__WHAT YOU NEED TO DO__.
Lay out the items from the line containing "Task: Click the 12% 선착순 깜짝쿠폰 label" through the end of the items, both ends included, as a Markdown table with the columns Row and Line. Skip any blank lines and leave the pictures out.

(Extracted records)

□ □ □ □ □ □ □

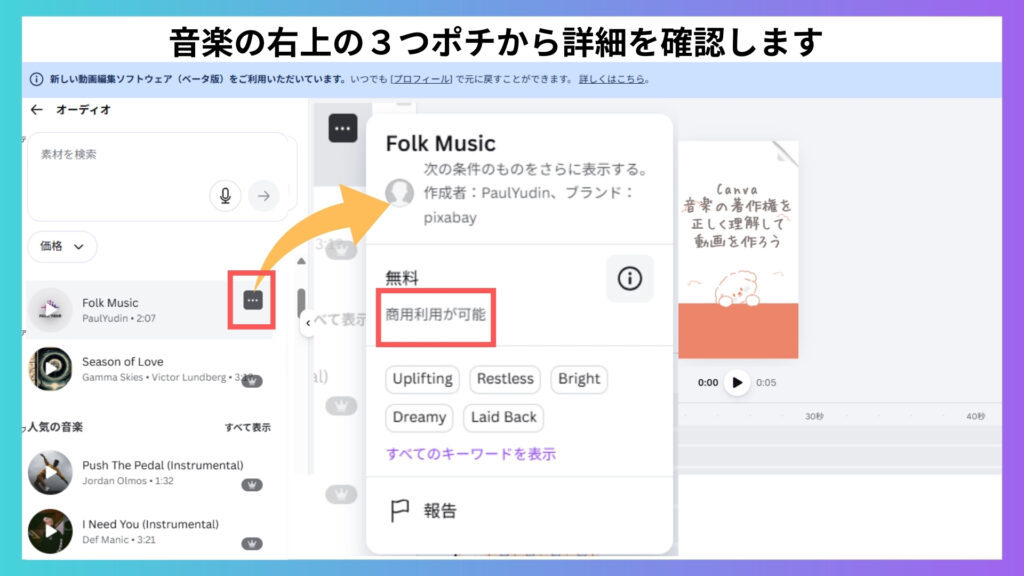This screenshot has height=576, width=1024.
Task: Open three-dot menu on Folk Music track
Action: [253, 300]
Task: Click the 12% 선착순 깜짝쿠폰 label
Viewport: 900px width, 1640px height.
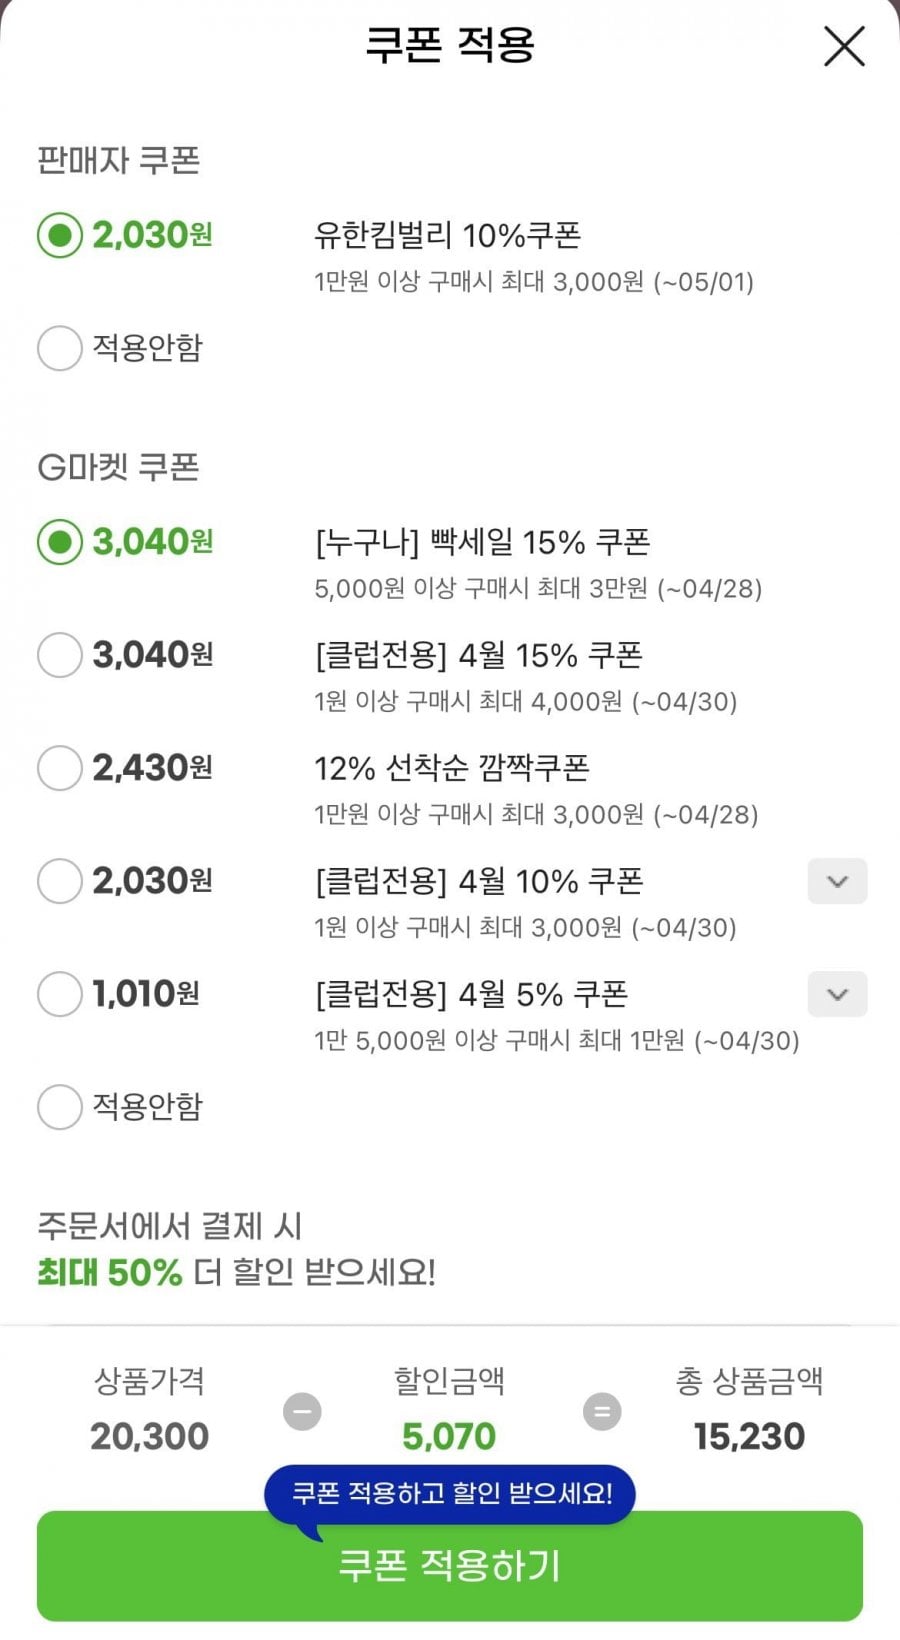Action: click(x=451, y=768)
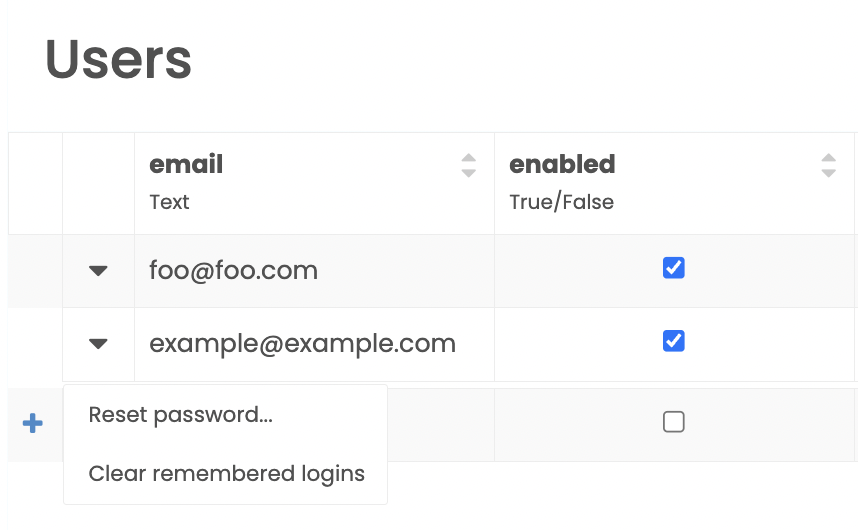This screenshot has height=530, width=858.
Task: Expand the row arrow beside example@example.com
Action: pyautogui.click(x=98, y=344)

□ □ □ □ □ □ □

__ANSWER__.
| Row | Line |
|---|---|
| 1 | Task: Click the 12% 선착순 깜짝쿠폰 label |
| 2 | Viewport: 900px width, 1640px height. |
| 3 | Action: click(x=451, y=768) |
| 4 | This screenshot has height=530, width=858. |
| 5 | Task: Expand the row arrow beside example@example.com |
| 6 | Action: pyautogui.click(x=98, y=344) |